The Av. de Cristo Rey is wide and free of hazards, but leads onto two roundabouts on the western edge of the city, the peloton going straight over both and onto the A-316. Three more roundabouts mark turn-offs into industrial sites before the parcours leaves for a narrower road, then a sweeping left-hand bend turns south and south-west towards the end of the neutral zone just outside Baeza.

Like its neighbour Ubeda, Baeza was declared a World Heritage Site in 2003. We owe the city's beauty not to wise decisions to preserve old buildings in days gone by, but to economic hardship and recession: while the city flourished under Moorish rule and became home to 50,000 (three times the current population, the collapse of the Caliphate and return to Christian rule brought financial disaster and, like many Spanish cities, Baeza entered a long period of decline. This, combined with eventual economic collapse in the 17th Century, meant that new structures were too expensive to build and the population had to make-do-and-mend with what they already had. It must have been horrendously tough at the time, but those long-dead residents would hopefully take some comfort in knowing that their descendants are now beginning to grow wealthy from the tourists attracted by the ancient buildings. It is, nevertheless, fortunate that anything is left - the Great Lisbon Earthquake of 1755 caused widespread damage. Sights include the Palacio de Jabalquinto, the Catedral de la Natividad de Nuestra Señora de Baeza, the former university dating from the 16th Century and the buildings around the Plaza del Pópulo. There was once a vast fortress located on a hill within the town, containing a castle and palaces and said to have been as beautiful as it was impregnable. It was destroyed during the 15th Century on the orders of Queen Isabel to prevent rebellions by local aristocrats and the masonry used in the construction of new buildings; leaving very little to see at ground level today.

Medieval streets, Baeza.
Having reached the end of the tree-lined Av. del Alcalde de Puché Pardo, the peloton turns right into the Avenida de Andalucia and passes a wooded park. There are at least eight raised speed humps along this road, which becomes the A-6101 and heads north-west to Ibros, encountering nothing else likely to present a hazard along the way. Once inside the town, the parcours travels along the Av. Joaquin Padilla which permits little opportunity to see the very few interesting and/or historical structures in the town before embarking on a 9km section leading to the roundabout junction with the N-322 carrying the race past the Estacion Linares-Baeza. Linares is some 2.5km further ahead, where the peloton leaves the road and turns south at a roundabout onto the A-302.

The parcours continues south-west, passing through a lush green area which stands in stark and welcome contrast to the surrounding landscape and the tragically semi-derelict Castillo-Palacio Tobaruela, of which it looks as though nothing will be left within another two decades unless someone fabulously wealthy rock star takes a shine to it and restores the old walls. Though imposing, it's not an especially attractive place and looks too spooky for many. Marilyn Manson, we have a job for you.
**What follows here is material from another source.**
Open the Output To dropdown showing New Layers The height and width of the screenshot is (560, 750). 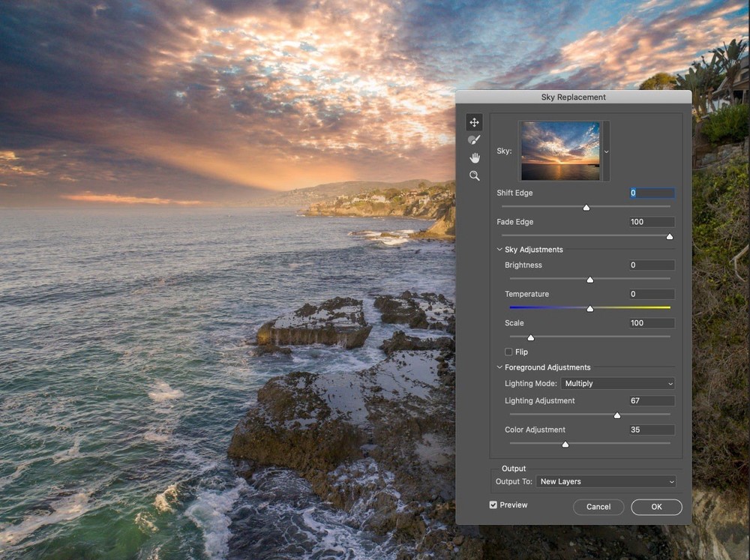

The N-323 leads to roundabout next to an industrial estate as the race reaches Mengibar, leading to the possibility of diesel spills which can be both lethal and virtually invisible especially in rain, where the peloton turns right onto the Av. de España which has a wide central reservation lying in wait to catch out any rider who ill-advisably picks this point to look around for team-mates. The Vuelta road book also warns of "steep gullies" here. Five roads lead off from the end, the parcours takes the fourth to pass along the C. Santa Amalia which leads straight on to the Carretera Espelliy and Carretera Espeluy, then the JA-3413 leading away from the town.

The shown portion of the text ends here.